12-31-2018, 03:05 PM
If this would be of help to anyone, I recently created a Y-DNA test data generator that simulates the STR and SNP mutation evolution over any number of generations from a common ancestor.

The program starts with two descendants along separate lines from a common ancestor N generations back, and then randomly attaches branching points for new descendants at random generations until the desired number of descendants is reached. That creates a randomly-generated haplotree, and the program then assigns a SNP mutation at each of the branching points which then leads to each current descendant being positive for those SNPs on his ancestral branches. I currently have it reporting these SNP results for each kit in several ways, like every other SNP or just the SNPs in the upper branches, etc, to simulate various scenarios where the group might only have partial SNP information about their ancestry, as is common today. So no SNP mutation rate is assumed, the program just creates ALL the SNPs that would be useful to know for branching purposes and then I can limit the ones that it reports in various ways.

The program then “walks” the haplotree starting with an assigned STR haplotype at the common ancestor and evolves the Y111 STR set from FTDNA over the generations backwards or forwards randomly according to their published mutation rates (I’m using Chandler/Little rates but these can be adjusted). This produces randomized but representative STR data at the Y111 level for the entire group as well. Note that this is truely random and done step-wise (1 step at a time) for ALL markers so it doesn’t try to replicate all the oddities of STR mutations like multi-copy marker infinite-allele mutations, RecLOHs, null values, microalleles, or the possible higher odds of back-mutations at higher allele values.

Since this is randomized test data it won’t reproduce the actual mutations in anyone’s existing matches, but if you want more relatives that evolved along new branches I can create as many as you’d like :).

I’m using the output to test a tool but if it will help anyone else I’m happy to generate more.
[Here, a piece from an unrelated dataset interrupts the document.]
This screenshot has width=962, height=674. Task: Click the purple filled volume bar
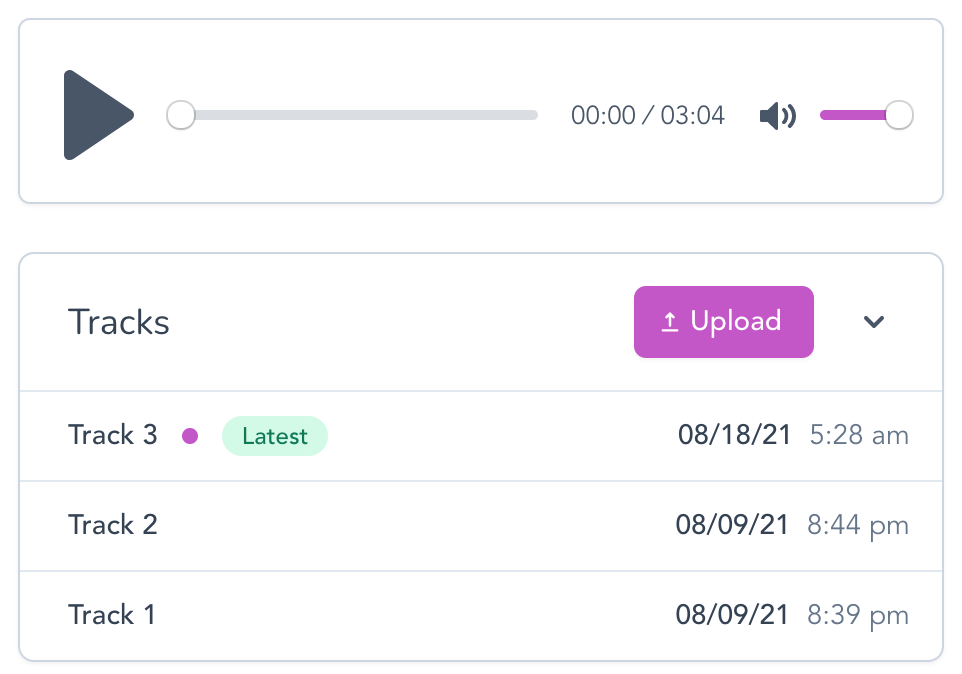853,115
All I really need for the simulation is 1) what starting haplotype you’d like to use, 2) how many generations back to the common ancestor, and 3) how many current descendants to produce.


12-31-2018, 03:21 PM
When do you plan to release it?

12-31-2018, 03:30 PM
When do you plan to release it?

I hadn’t created a user-friendly interface for it because I didn’t think it was going to be widely needed, but I can. It’s a PHP program on a common server so it just needs an interface.

I can run it by request for now but I’ll put up a front-end for it in a week or so.

12-31-2018, 08:39 PM
Could this be used to find common descent from historical figures in other haplogroups outside your own?

12-31-2018, 10:07 PM
Could this be used to find common descent from historical figures in other haplogroups outside your own?
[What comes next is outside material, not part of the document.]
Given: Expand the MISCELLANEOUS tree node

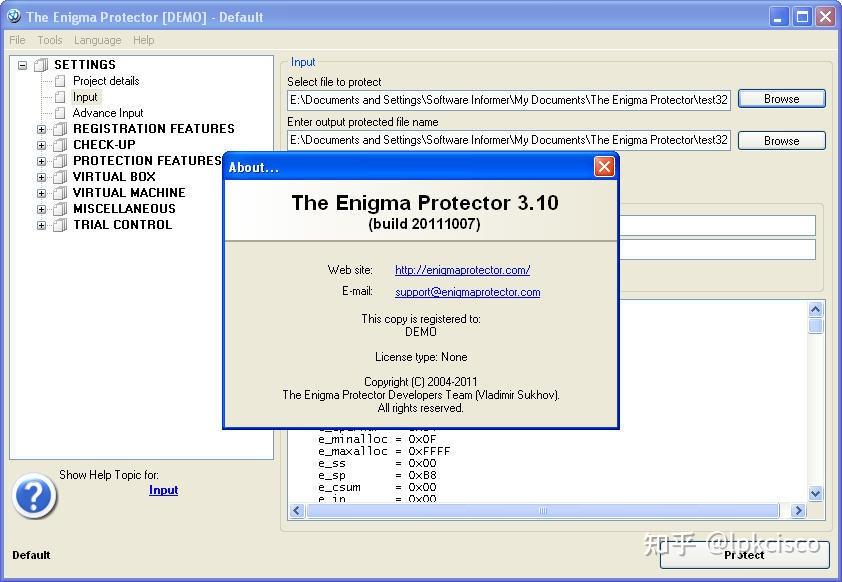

I don’t see how. This only mimics the evolutionary mutation process for STRs and SNPs over a period of time from a known common ancestor to a certain number of descendants today. It could for instance generate data simulating a whole haplogroup project.
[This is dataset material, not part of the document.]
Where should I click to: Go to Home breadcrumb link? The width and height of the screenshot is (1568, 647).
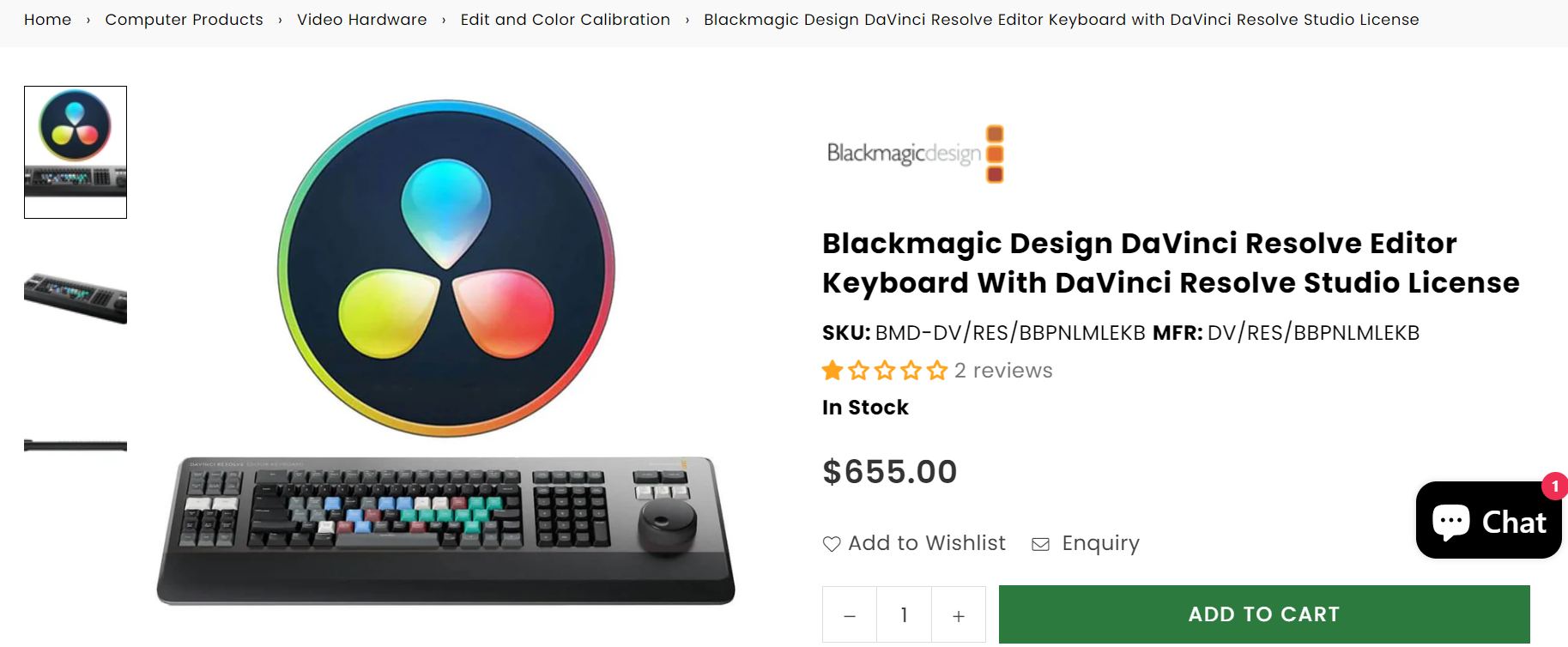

Normally in Y-DNA testing we’re trying to recreate the ancestral tree for a group of men using the STR and SNP data discovered through testing; this starts the other way and creates STR and SNP data from a randomized ancestral tree. The value is that the ancestral tree is known already. But the data itself is fictitious, and the SNP haplotree and SNP labels are all new and don’t match any of the existing SNPs out there.

12-31-2018, 10:09 PM
Dave, sent you an email with a possible candidate.